僕ならバッサリと断るけど彼女にはのっぴきならない事情でもあるのだろう。そこは深くは詮索しようとは思わないけど。
「大丈夫。って僕が言える立場でもないか」
「 ?」
声を掛けようにもどんな言葉なのかは分からず中途半端になってしまった。彼女はそんな僕の心中を察したのか否か、こちらを向き再び大きく頷いてくれた。
「お待たせしました」
扉から再び商人が登場する。僕は素早くステータスを確認する。
名前 ドルン
状態 健康
称号 奴隷商人
スキル 話術Ⅲ 商売人の血(取引が成功しやすくなる) 倹約家Ⅰ
見るからに口が達者だと言わんばかりのスキルだな。ん?このⅢとかは何だ?数字が付くと凄くなるのか?
分からないけど今はこっちに集中しないと。
「そういえばまだあなたの名前を伺っていませんでしたね」
「僕はショウ。霧島翔です。こちらはヤミナです」
自分の名前を呼ばれたのでぺこりと一礼するヤミナ。貧民と言う割には礼儀作法はしっかりしてる方だと思う。

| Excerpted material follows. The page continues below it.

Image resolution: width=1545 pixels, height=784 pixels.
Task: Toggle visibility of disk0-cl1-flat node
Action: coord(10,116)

「奴隷に関して、ということでしたね。奴隷をお求めでしょうか?それとも奴隷の解雇でしょうか?」
「いえ、実は・・・」
交渉はルークが行ってくれるようだ。商売人でない僕が話すよりもよっぽどいいはずだ。交渉術なんてこれっぽちも知らないからな。
暫く話していたが大方話はまとまったようだ。さすがルークだ。
「それでは彼女を奴隷にという事でしたが、生憎と彼女は貧民と見られます」
「ええ」
因みにヤミナは服を一度着替えてもらった。やはり外に出るときは規律だの何だのがうるさいらしい。ヤミナも渋々といった様子で着替えて出てきた。

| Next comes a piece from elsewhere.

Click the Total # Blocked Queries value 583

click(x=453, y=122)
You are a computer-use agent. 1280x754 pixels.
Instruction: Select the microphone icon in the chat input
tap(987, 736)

「大変申し上げにくいのですが貧民の方を奴隷に出来ない、という事もないのですが」
「と申しますと?」
「通常奴隷という身分には税金を払えなくなった者や落ちぶれた貴族といった上の身分が落とされるのです。貴族や戦士といった肩書き、身分に私達は価値を見出してこの商売ができているのですが。しかし彼女のような貧民ですと一番身分が低いものから少し上がる、という風になります。そこにはなんの箔、商品価値もないのです。売れ残って過酷な労働をするか貧民に戻ってのたれ死ぬかどちらかの道しか残されていません」
奴隷商人というのは戦士や貴族といった付加価値で商売しているらしい。確かに何でも言う事を聞いてくれるし器量もよい元貴族なんて者は手に入れて自慢できるだろう。(特に女性なら尚のことだと思う)しかし彼女、ヤミナにはその付加価値がないということだ。身分は貧民で何も持ち物もない。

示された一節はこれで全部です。